▼
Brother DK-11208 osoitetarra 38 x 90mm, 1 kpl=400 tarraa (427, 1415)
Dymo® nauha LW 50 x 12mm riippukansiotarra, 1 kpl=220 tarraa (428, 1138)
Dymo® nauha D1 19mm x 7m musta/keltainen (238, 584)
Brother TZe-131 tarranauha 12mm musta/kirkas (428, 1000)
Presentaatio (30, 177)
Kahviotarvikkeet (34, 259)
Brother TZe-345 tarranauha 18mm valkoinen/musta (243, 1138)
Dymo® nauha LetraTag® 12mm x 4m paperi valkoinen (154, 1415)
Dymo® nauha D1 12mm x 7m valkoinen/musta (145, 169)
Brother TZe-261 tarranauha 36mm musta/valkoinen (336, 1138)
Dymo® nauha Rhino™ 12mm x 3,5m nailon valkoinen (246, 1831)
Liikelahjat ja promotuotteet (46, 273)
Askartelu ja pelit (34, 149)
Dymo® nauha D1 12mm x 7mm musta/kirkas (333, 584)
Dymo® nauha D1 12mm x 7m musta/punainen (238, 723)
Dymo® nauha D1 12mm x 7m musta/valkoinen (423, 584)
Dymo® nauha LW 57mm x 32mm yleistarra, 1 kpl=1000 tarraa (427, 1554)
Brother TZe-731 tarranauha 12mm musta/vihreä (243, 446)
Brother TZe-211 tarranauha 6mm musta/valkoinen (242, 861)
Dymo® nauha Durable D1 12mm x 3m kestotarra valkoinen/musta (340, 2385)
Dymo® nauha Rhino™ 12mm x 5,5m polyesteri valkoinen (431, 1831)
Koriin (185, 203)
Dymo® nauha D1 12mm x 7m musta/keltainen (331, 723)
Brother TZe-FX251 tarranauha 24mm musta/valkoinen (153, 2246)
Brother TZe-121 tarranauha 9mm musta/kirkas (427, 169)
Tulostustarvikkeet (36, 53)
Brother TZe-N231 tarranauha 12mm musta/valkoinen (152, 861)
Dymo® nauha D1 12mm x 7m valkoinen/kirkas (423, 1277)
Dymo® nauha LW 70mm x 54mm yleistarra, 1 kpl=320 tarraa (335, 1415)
▲
**EXERCISE**
Nothing but the exact lines from the start of the material through the line holding "Kahviotarvikkeet (34, 259)", both included, belongs in the answer.

**THE ANSWER**
Brother DK-11208 osoitetarra 38 x 90mm, 1 kpl=400 tarraa (427, 1415)
Dymo® nauha LW 50 x 12mm riippukansiotarra, 1 kpl=220 tarraa (428, 1138)
Dymo® nauha D1 19mm x 7m musta/keltainen (238, 584)
Brother TZe-131 tarranauha 12mm musta/kirkas (428, 1000)
Presentaatio (30, 177)
Kahviotarvikkeet (34, 259)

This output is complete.